[Available records]

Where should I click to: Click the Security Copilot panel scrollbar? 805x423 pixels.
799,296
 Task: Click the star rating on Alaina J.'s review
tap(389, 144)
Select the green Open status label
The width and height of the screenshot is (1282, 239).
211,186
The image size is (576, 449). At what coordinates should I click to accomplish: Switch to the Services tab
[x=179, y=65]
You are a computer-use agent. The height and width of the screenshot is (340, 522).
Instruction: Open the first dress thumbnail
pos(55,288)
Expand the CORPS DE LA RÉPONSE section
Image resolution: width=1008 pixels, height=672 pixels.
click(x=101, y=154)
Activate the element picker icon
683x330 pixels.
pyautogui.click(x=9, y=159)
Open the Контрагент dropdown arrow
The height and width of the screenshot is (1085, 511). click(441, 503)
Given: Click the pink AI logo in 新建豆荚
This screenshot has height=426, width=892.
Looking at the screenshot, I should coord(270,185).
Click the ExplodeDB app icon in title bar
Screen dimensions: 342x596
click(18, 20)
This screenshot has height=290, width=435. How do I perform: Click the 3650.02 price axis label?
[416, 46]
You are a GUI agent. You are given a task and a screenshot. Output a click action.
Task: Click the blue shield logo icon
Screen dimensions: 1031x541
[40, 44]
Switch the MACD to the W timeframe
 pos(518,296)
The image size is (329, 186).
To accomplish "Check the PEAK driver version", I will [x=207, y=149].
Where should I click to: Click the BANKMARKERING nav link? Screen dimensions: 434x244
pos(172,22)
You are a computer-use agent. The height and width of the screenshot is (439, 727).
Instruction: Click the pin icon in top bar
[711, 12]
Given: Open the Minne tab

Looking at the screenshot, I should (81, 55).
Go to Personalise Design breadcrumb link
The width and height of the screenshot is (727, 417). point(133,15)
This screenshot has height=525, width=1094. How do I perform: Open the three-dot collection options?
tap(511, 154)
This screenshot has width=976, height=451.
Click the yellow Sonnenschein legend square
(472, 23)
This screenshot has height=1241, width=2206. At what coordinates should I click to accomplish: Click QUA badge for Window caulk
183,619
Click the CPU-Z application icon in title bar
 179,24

[/Available records]

Assignment: No line may be left out; the records are to be transcribed in full.

Result of this exercise:
Where should I click to: Click the Security Copilot panel scrollbar? 805x423 pixels.
799,296
 Task: Click the star rating on Alaina J.'s review
tap(389, 144)
Select the green Open status label
The width and height of the screenshot is (1282, 239).
211,186
The image size is (576, 449). At what coordinates should I click to accomplish: Switch to the Services tab
[x=179, y=65]
You are a computer-use agent. The height and width of the screenshot is (340, 522).
Instruction: Open the first dress thumbnail
pos(55,288)
Expand the CORPS DE LA RÉPONSE section
Image resolution: width=1008 pixels, height=672 pixels.
click(x=101, y=154)
Activate the element picker icon
683x330 pixels.
pyautogui.click(x=9, y=159)
Open the Контрагент dropdown arrow
The height and width of the screenshot is (1085, 511). click(441, 503)
Given: Click the pink AI logo in 新建豆荚
This screenshot has height=426, width=892.
Looking at the screenshot, I should coord(270,185).
Click the ExplodeDB app icon in title bar
Screen dimensions: 342x596
click(18, 20)
This screenshot has height=290, width=435. How do I perform: Click the 3650.02 price axis label?
[416, 46]
You are a GUI agent. You are given a task and a screenshot. Output a click action.
Task: Click the blue shield logo icon
Screen dimensions: 1031x541
[40, 44]
Switch the MACD to the W timeframe
 pos(518,296)
The image size is (329, 186).
To accomplish "Check the PEAK driver version", I will [x=207, y=149].
Where should I click to: Click the BANKMARKERING nav link? Screen dimensions: 434x244
pos(172,22)
You are a computer-use agent. The height and width of the screenshot is (439, 727).
Instruction: Click the pin icon in top bar
[711, 12]
Given: Open the Minne tab

Looking at the screenshot, I should (81, 55).
Go to Personalise Design breadcrumb link
The width and height of the screenshot is (727, 417). point(133,15)
This screenshot has height=525, width=1094. How do I perform: Open the three-dot collection options?
tap(511, 154)
This screenshot has width=976, height=451.
Click the yellow Sonnenschein legend square
(472, 23)
This screenshot has height=1241, width=2206. At what coordinates should I click to accomplish: Click QUA badge for Window caulk
183,619
Click the CPU-Z application icon in title bar
 179,24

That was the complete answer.